|Title||In the Shadow of Forward Motion|
|Dimensions||215 x 280 mm
David Wojnarowicz’s In the Shadow of Forward Motion was originally published in 1989 as a limited-run zine/catalog to accompany an exhibition by the artist at P.P.O.W gallery.
Despite its meager print run of just 50 copies, the publication has garnered a legendary status, and for good reason. In it we find Wojnarowicz’s writing and visual art—two mediums for which the artist is renowned—sitting side by side for the first time, playing off each other in equal measure. We glimpse the artist’s now-iconic mixed media works, with motifs of ants, locomotives, money, tornadoes, and dinosaurs, juxtaposed with journal entries and other texts that examine historical and global mechanisms of power symbolized through the technology of their times. Wojnarowicz uses the fractured experience of his day-to-day life (including dreams, which he recorded fastidiously) to expose these technologies as weapons of class, cultural, and racial oppression.
The artist’s experience living with HIV is a constant subject of the work, used to shed light on the political and social structures perpetuating discrimination against not only himself, but against women and people of color, who faced additional barriers in their efforts to receive treatment for the illness.
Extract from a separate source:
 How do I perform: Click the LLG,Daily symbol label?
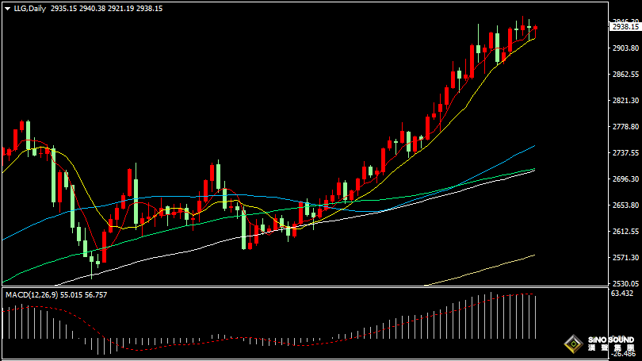coord(30,8)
Rooted in the maelstrom of 1980s art, politics, religion and civil rights, the book provides a startling glimpse into an American culture that we have not yet left behind.
Félix Guattari provides an introduction.
David Wojnarowicz (1954-1992) was born in Red Bank, New Jersey. Wojnarowicz channeled a vast accumulation of raw images, sounds, memories and lived experiences into a powerful voice that was an undeniable presence in the New York City art scene of the 1970s, 80s and early 90s. Through his several volumes of fiction, poetry, memoirs, painting, photography, installation, sculpture, film and performance, Wojnarowicz left a legacy, affirming art’s vivifying power in a society he viewed as alienating and corrosive. His use of blunt semiotics and graphic illustrations exposed what he felt the mainstream repressed: poverty, abuse of power, blind nationalism, greed, homophobia and the devastation of the AIDS epidemic. Wojnarowicz died of AIDS-related complications on July 22, 1992 at the age of 37.